Several recent studies have demonstrated that the SNS is an important regulator of osteoblastic activity. First, mutant mice lacking either dopamine-β-hydroxylase (DBH), the enzyme responsible for norepinephrine synthesis, or the adrenergic-β2 receptor, have high bone mass phenotypes (). Consistent with this, pharmacological blockade of the SNS by adrenergic β-blockers also increases bone mass. Therefore, the authors determined whether SNS regulation of osteoblast function could play a role in G-CSF-mediated HSC mobilization. Indeed, G-CSF treatment of wild-type mice led to flattened osteoblasts with shorter projections into the underlying bone. To demonstrate the key role of the SNS in this pathway, the authors used three mouse models of diminished sympathetic activity: mice chemically sympathectomized by 6-OHDA, mice deficient in DBH and mice treated with β-blockers. Each model was resistant to G-CSF's effect on HSC mobilization and was resistant to the regulation of bone CXCL12 by G-CSF. Importantly, the chemically and genetically sympathectomized mice showed no osteoblast flattening in vivo with G-CSF treatment. That this is an SNS-mediated effect is supported by our own observations that chronic intracerebroventricular (ICV) infusion of leptin, a well established activator of the SNS, results in a similar flattening of osteoblasts in vivo.
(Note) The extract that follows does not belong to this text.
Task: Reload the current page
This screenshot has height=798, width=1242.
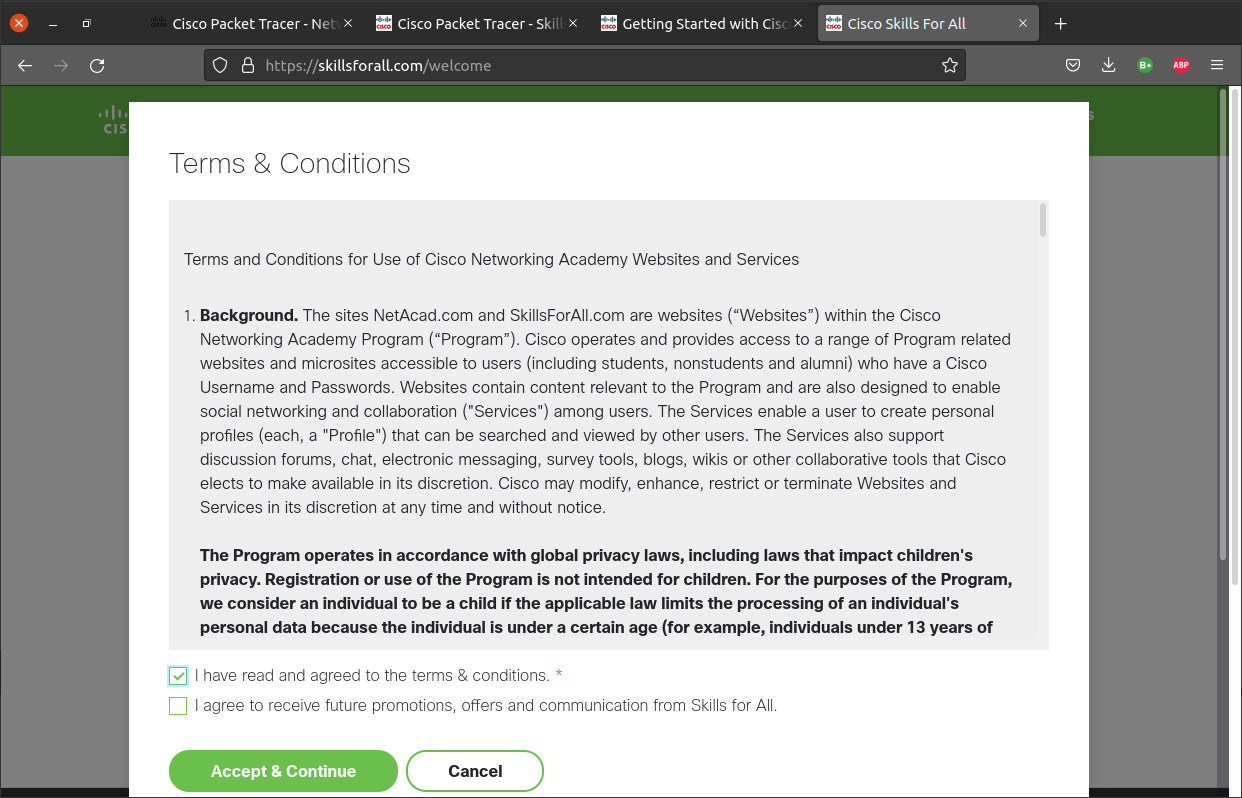Action: pyautogui.click(x=97, y=65)
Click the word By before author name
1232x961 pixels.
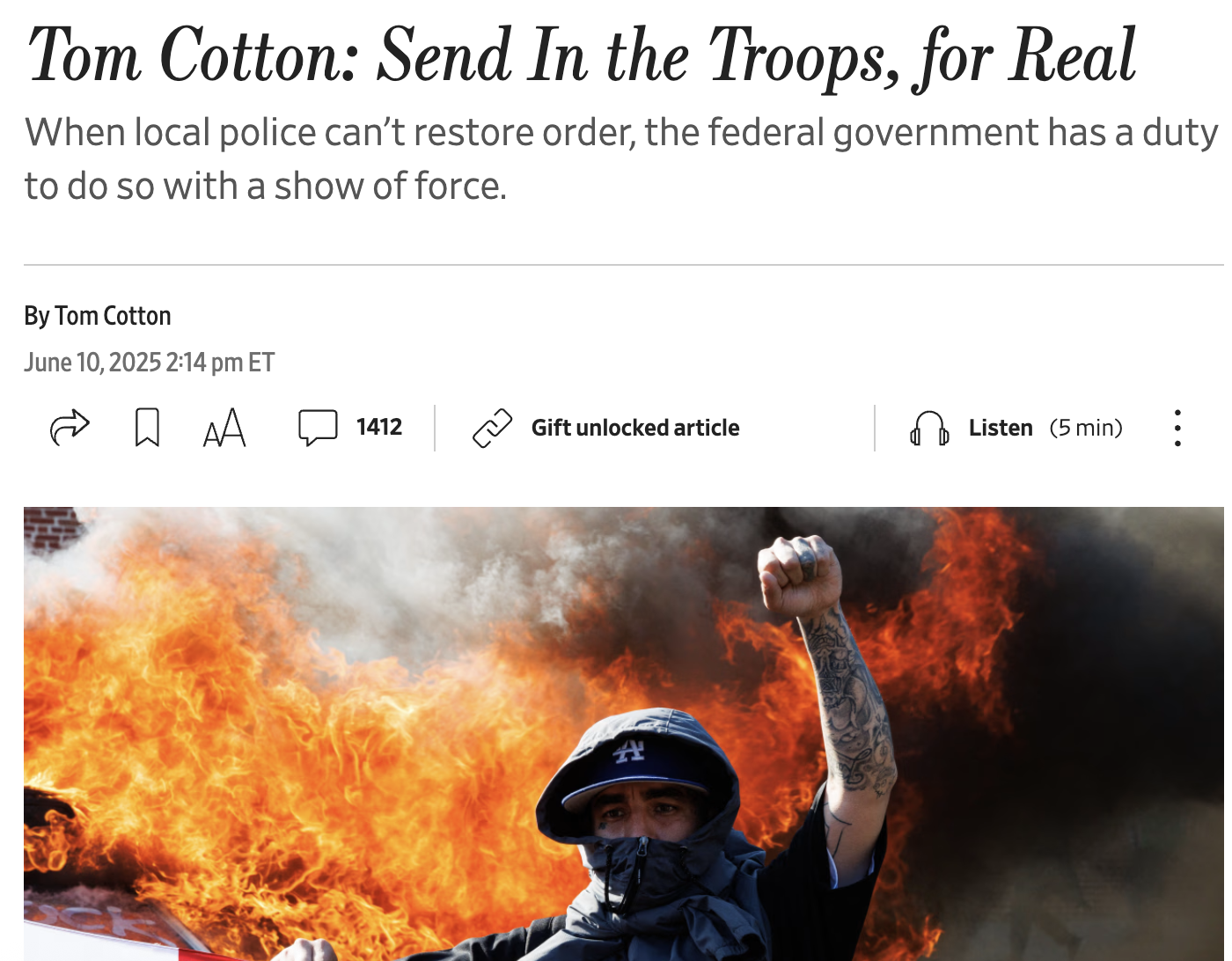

Moreover, DBH-deficient mice treated with a β2-selective agonist showed partial rescue of the HSC mobilization phenotype. These results clearly demonstrate that G-CSF requires the SNS for maximal stimulation of HSC mobilization from bone marrow and raise the notion of a neural regulation of stem cells.

The authors went on to refine the G-CSF-SNS-osteoblast pathway significantly, demonstrating that only peripherally, but not centrally (ICV), administered G-CSF was able to mobilize HSCs. Furthermore, G-CSF was able to stimulate norepinephrine depletion in the bone, but not in the heart, suggesting tissue-specific specialization of the SNS response to G-CSF. G-CSF stimulation of bone norepinephrine depletion was rapid, occurring within 3 hours. Finally, Cgt-deficient mice were tied into this pathway since their tissues had a longer half-life of norepinephrine, which was thought to indicate decreased sympathetic signaling. This last point is somewhat weak since the mobilization phenotype of Cgt-deficient mice was not rescued by a β2-selective agonist. Furthermore, based on the inability of β2-selective agonist monotherapy to mobilize HSCs in wild-type mice, the authors concluded that the SNS was important, but not sufficient, for G-CSF-mediated mobilization.

Mobilization of HSCs takes 3 to 4 days after G-CSF administration, whereas sympathetic activity is enhanced within 3 hours by G-CSF. This discrepancy suggests the participation of other molecules or may simply reflect the time required to modulate osteoblast cell biology. Neither Cgt nor the G-CSF receptor is expressed in osteoblasts, supporting the notion that this pathway acts indirectly, using the SNS and possibly other mediators. This question could be directly addressed by analysing mice deficient for G-CSF receptors only in sympathetic neurons. In addition, the sizeable number of well-characterized mouse models of osteoblast dysfunction provides a rich resource for evaluating the ability of other signaling pathways to regulate G-CSF-mediated HSC mobilization at the level of the osteoblast.

The work by Katayama et al. illustrates the power of one specific type of translational research, where human regulatory pathways are molecularly dissected in the mouse. CXCL12 receptor antagonists are already being tested in clinical trials and appear to act synergistically with G-CSF to mobilize HSCs (). It remains to be seen whether modulation of β-adrenergic signaling can further enhance HSC mobilization in the clinical setting. This is an area of major need for patients undergoing potentially curative bone marrow transplantation.